**Directions for this task**
Some lines below hold "computer". Pick them out and copy them.

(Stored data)
*** Begin section ***

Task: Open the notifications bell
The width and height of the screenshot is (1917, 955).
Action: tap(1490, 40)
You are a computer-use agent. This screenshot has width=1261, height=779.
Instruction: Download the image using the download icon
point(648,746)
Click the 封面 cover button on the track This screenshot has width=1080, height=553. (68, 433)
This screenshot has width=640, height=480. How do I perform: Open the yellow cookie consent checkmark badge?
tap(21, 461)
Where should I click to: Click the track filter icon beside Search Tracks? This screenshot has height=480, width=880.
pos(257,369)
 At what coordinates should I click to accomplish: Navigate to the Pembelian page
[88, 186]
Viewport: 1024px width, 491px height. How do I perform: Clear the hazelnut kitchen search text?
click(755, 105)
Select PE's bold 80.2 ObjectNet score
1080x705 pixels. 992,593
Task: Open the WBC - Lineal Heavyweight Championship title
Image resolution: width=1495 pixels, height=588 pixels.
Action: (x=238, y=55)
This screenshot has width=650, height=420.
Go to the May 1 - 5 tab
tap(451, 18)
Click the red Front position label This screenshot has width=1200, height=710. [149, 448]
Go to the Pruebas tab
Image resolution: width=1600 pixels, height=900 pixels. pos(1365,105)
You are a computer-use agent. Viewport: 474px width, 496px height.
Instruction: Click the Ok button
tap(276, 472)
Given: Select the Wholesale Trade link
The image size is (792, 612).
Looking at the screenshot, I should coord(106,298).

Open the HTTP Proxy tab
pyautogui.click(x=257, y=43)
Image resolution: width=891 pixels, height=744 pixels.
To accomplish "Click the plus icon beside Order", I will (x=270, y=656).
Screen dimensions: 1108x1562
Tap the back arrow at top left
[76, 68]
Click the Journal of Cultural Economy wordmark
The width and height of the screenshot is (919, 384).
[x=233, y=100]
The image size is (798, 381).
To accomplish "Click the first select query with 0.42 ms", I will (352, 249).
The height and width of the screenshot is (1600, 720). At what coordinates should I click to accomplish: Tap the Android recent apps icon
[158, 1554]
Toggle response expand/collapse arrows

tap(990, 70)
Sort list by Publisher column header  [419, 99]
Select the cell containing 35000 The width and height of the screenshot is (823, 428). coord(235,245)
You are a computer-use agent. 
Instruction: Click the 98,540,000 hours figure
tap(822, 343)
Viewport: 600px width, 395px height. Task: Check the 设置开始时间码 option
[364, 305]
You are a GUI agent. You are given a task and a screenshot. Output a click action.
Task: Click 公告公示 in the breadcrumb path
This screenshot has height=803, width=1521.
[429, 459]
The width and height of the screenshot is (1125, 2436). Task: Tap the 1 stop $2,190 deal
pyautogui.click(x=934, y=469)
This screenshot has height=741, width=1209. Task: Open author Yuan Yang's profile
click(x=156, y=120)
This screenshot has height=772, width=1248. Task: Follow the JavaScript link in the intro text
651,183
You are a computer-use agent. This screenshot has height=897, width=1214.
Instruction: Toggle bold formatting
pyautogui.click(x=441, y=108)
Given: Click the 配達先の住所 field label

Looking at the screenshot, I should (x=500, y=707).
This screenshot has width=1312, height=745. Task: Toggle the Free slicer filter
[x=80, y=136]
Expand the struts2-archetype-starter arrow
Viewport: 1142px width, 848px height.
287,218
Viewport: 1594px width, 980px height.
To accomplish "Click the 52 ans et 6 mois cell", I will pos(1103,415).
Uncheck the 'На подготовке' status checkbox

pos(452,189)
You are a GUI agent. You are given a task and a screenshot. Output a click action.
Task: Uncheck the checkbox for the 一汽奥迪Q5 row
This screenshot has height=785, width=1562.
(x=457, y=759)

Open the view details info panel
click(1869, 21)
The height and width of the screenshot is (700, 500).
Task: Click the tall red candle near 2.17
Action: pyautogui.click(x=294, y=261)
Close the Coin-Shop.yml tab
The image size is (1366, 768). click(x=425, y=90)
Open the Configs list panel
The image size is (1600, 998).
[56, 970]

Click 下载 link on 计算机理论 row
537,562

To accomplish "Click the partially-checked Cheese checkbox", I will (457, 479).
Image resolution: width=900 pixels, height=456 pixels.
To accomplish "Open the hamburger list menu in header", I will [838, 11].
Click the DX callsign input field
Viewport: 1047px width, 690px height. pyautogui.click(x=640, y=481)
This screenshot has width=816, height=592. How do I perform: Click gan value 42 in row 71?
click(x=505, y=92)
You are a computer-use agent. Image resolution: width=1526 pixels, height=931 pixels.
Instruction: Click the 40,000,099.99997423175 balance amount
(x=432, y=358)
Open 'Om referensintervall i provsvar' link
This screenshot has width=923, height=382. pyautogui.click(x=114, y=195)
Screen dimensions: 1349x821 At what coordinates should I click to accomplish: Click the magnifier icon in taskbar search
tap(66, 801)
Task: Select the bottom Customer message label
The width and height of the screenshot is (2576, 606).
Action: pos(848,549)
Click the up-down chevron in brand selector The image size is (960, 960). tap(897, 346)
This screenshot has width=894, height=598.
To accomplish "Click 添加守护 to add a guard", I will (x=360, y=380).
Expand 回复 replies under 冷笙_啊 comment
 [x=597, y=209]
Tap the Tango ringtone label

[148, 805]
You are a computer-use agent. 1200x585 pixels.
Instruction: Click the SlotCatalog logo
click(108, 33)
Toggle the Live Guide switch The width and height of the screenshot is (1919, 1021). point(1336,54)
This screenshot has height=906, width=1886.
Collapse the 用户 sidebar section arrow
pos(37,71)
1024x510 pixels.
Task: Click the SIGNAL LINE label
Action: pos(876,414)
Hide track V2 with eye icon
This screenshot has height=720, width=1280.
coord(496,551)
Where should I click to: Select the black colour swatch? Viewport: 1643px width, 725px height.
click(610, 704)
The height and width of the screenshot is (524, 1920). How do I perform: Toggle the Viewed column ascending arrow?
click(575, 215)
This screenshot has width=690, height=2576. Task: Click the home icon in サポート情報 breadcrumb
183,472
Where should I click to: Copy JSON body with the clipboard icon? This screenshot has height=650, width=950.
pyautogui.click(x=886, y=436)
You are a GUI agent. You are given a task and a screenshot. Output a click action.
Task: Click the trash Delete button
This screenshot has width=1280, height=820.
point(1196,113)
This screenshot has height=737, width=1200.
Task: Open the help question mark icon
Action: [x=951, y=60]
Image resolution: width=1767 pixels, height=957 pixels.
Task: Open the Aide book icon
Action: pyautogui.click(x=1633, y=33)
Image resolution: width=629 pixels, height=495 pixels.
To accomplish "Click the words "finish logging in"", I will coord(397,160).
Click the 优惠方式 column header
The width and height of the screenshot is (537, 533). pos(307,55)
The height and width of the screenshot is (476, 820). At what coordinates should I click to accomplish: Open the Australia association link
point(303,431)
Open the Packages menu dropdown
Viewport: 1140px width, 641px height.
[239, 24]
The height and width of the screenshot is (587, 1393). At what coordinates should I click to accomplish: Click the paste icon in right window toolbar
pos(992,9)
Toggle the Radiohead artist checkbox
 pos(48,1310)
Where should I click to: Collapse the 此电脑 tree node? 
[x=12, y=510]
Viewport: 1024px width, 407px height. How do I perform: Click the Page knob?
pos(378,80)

*** End section ***

**Completed task**
You are a computer-use agent. This screenshot has width=1261, height=779.
You are a computer-use agent. Viewport: 474px width, 496px height.
You are a computer-use agent. 
You are a computer-use agent. This screenshot has height=897, width=1214.
You are a computer-use agent. Image resolution: width=1526 pixels, height=931 pixels.
You are a computer-use agent. 1200x585 pixels.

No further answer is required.